━━━━━ RECORD SET ━━━━━

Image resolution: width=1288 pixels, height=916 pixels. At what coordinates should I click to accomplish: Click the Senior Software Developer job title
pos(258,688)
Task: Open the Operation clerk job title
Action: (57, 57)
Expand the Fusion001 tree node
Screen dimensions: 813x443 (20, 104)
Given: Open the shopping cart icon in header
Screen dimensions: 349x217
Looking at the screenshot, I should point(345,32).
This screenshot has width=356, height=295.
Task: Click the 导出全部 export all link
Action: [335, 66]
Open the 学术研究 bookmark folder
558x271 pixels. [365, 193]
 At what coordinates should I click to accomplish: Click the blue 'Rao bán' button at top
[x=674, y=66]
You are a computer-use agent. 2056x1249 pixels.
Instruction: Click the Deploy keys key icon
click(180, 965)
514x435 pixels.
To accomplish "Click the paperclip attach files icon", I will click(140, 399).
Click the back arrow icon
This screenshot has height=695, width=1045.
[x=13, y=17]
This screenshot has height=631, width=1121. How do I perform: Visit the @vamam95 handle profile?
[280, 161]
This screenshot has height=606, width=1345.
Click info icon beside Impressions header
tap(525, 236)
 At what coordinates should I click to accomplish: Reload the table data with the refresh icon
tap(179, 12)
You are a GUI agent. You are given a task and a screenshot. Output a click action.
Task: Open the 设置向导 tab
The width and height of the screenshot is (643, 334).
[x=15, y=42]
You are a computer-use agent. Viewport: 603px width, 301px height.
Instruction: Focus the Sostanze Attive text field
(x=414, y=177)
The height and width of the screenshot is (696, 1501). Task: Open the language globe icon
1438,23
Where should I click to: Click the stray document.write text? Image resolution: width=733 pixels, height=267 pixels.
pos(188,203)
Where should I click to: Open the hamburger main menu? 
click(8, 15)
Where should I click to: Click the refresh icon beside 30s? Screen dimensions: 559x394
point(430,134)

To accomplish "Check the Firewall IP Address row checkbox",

━━━━━

▶ _YOUR TASK_
Reproduce all of the data above, substituting "Command" for each occurrence of "Instruction" and leaving everything else unchanged.

▶ _SOLUTION TO THIS TASK_
Image resolution: width=1288 pixels, height=916 pixels. At what coordinates should I click to accomplish: Click the Senior Software Developer job title
pos(258,688)
Task: Open the Operation clerk job title
Action: (57, 57)
Expand the Fusion001 tree node
Screen dimensions: 813x443 (20, 104)
Given: Open the shopping cart icon in header
Screen dimensions: 349x217
Looking at the screenshot, I should point(345,32).
This screenshot has width=356, height=295.
Task: Click the 导出全部 export all link
Action: [335, 66]
Open the 学术研究 bookmark folder
558x271 pixels. [365, 193]
 At what coordinates should I click to accomplish: Click the blue 'Rao bán' button at top
[x=674, y=66]
You are a computer-use agent. 2056x1249 pixels.
Command: Click the Deploy keys key icon
click(180, 965)
514x435 pixels.
To accomplish "Click the paperclip attach files icon", I will click(140, 399).
Click the back arrow icon
This screenshot has height=695, width=1045.
[x=13, y=17]
This screenshot has height=631, width=1121. How do I perform: Visit the @vamam95 handle profile?
[280, 161]
This screenshot has height=606, width=1345.
Click info icon beside Impressions header
tap(525, 236)
 At what coordinates should I click to accomplish: Reload the table data with the refresh icon
tap(179, 12)
You are a GUI agent. You are given a task and a screenshot. Output a click action.
Task: Open the 设置向导 tab
The width and height of the screenshot is (643, 334).
[x=15, y=42]
You are a computer-use agent. Viewport: 603px width, 301px height.
Command: Focus the Sostanze Attive text field
(x=414, y=177)
The height and width of the screenshot is (696, 1501). Task: Open the language globe icon
1438,23
Where should I click to: Click the stray document.write text? Image resolution: width=733 pixels, height=267 pixels.
pos(188,203)
Where should I click to: Open the hamburger main menu? 
click(8, 15)
Where should I click to: Click the refresh icon beside 30s? Screen dimensions: 559x394
point(430,134)

To accomplish "Check the Firewall IP Address row checkbox",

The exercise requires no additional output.